Incident energy mitigation techniques seek to reduce the duration of the arc through protection device selection and/or protection technique utilization capable of extinguishing the electric arc as quickly as possible. To do so, adjusting the configuration of protection devices or techniques such as zone selective interlocking (ZSI) and busbar differential protection (87B) may be resorted to. While busbar differential protection is well known but limited to application in medium-and high-voltage equipment due to the cost and space required [38], ZSI emerged as a more economical alternative to differential protection and has been applied in power distribution systems for decades [39].
In power distribution grids, fuses are generally used as protective devices thanks to their high fault-current-interrupting capabilities and current-limiting features [40]. For example, in overhead distribution grids, it is typical for the protection device closest to the fault occurrence point to be a set of fuses installed on the medium-voltage side of the distribution transformers; using the fuse in this position implies a longer arc duration on the low-voltage side, contributing to higher incident energy levels at these points. On the other hand, in underground distribution grids and power distribution substations, where most of the installation is inside panels, other protective devices are installed, such as circuit breakers and relays. In this case, these devices could be installed on the medium- and/or low-voltage sides, contributing to a quick arc extinguishment.
While reducing the duration of the electric arc is a more complex process since this requires the repeating the entire protection study of the installation and, if its applicability is verified, change the parameterization of protection devices and/or change the existing (slower) devices with faster devices, the working distance can be increased using devices such as maneuver sticks and barriers between the worker and the intervention point, as well as the use of remote racking devices.
Finally, it is relevant to clarify that, of all the data used as simulation inputs in the previously presented case studies, only the protection actuation time and the working distance are variables that can be changed when the system is already in operation to reduce incident energy levels.

5. Conclusions

The primary objective of estimating incident energy levels throughout a system, regardless of the type of installation (residential, commercial, or industrial, and distribution, transmission, or generation of electricity), is to ensure the safety of those who interact with it, especially the workers responsible for keeping these systems working and serving other people in society with the amenities offered by access to electricity.
The concern for ensuring safety in work activities involving electricity goes hand in hand with the proposition of methods for estimating incident energy, a combination about 40 years old, born from the publication of Lee’s work in 1982. Since then, many ways to quantify the thermal energy released by an electric arc have been proposed and will continue to be, because improving workplace safety is an ongoing challenge faced by all organizations, including power utilities [41].
This article reviews the most relevant incident energy estimation methods in terms of applicability and scientific literature.
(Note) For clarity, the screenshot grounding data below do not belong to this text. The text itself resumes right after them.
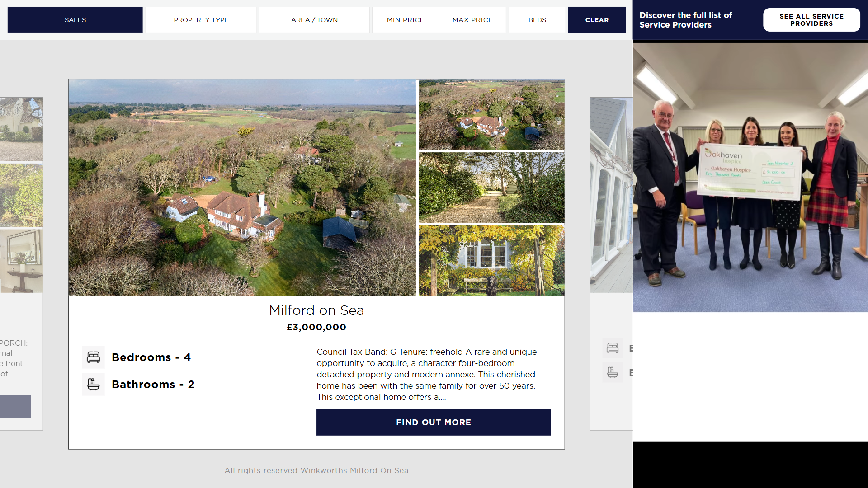Image resolution: width=868 pixels, height=488 pixels.
Task: Click the Oakhaven Hospice cheque photo
Action: click(750, 177)
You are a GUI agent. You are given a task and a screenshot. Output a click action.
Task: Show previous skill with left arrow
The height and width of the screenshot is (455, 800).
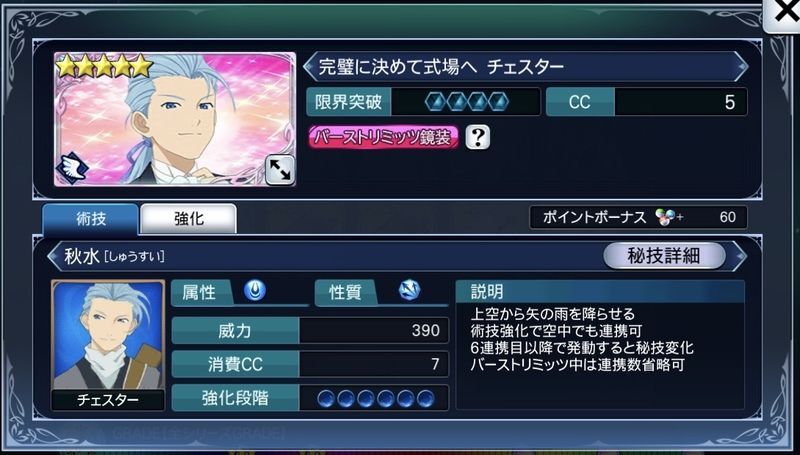pyautogui.click(x=53, y=256)
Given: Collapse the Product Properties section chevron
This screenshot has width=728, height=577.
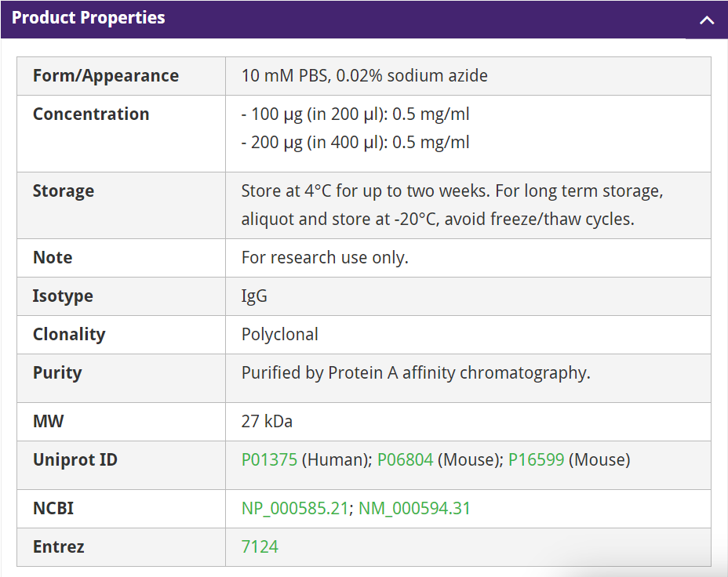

All the methods discussed are recommended for arc flash risk assessments by various safety codes and standards. The applicability and limitations of each of the methods were also discussed, with the aim of assisting the reader in selecting suitable estimation methods. Five case studies were proposed simulating electric arc events in overhead and underground power distribution grids based on the review of these methods. These case studies aimed to select an adequate estimation method, obtain the expected incident energy level, and determine the need and select, when applicable, clothing and PPE dedicated to protection against the thermal effects of the electric arc. Finally, this study compared and discussed the results found in terms of the interaction of each of the aspects of the electric arc scenario impacting the level of incident energy and ways to reduce exposure to this energy when necessary.
The discussions presented in this article and in all the works cited herein must be continued in order to support the continuous search for engineering solutions that guarantee safe working environments and the protection of electrical energy supply facilities. Even with all this awareness built daily, the risks continue to exist and, therefore, safe work practices must be employed without exception. This includes reinforcing the importance of PPE, which, despite any inconvenience or interference with work, must be acknowledged and discussed in open dialog between employees and trainers or management [42].

Author Contributions

Conceptualization, M.C.; methodology, M.C. and D.P.B.; software, M.C.; validation, D.P.B., T.B.M., V.C.B., F.C.P., G.J.G.d.S. and L.M.d.C.; formal analysis, M.C.; investigation, M.C.; resources, M.C.; data curation, M.C.; writing—original draft preparation, M.C.; writing—review and editing, M.C., V.C.B. and L.M.d.C.; visualization, D.P.B., T.B.M., V.C.B., F.C.P., G.J.G.d.S., L.M.d.C. and M.W.; supervision, D.P.B. and T.B.M.; project administration, D.P.B. and L.M.d.C.; funding acquisition, D.P.B. and M.W. All authors have read and agreed to the published version of the manuscript.

Funding

This research was financed by CPFL Energia through the project “Metodologia e Ferramenta Computacional para Avaliação e Modelagem das Condições de Arco Elétrico em Sistemas Elétricos de Potência no Contexto Brasileiro”, developed under the ANEEL R&D Program PD-00063-3069/2020. It was also partially financed by the Coordenação de Aperfeiçoamento de Pessoal de Nível Superior—Brazil (CAPES/PrInt)—Financing Code 001.

Data Availability Statement

Not applicable.

Acknowledgments

The authors would like to thank the technical and financial support of CPFL Energia to the project “Metodologia e Ferramenta Computacional para Avaliação e Modelagem das Condições de Arco Elétrico em Sistemas Elétricos de Potência no Contexto Brasileiro”. They are also grateful to the Coordenação de Aperfeiçoamento de Pessoal de Nível Superior—Brazil (CAPES/PROEX) and Brazil (CAPES/PrInt) for the partial funding of this project.

Conflicts of Interest

The authors declare no conflict of interest.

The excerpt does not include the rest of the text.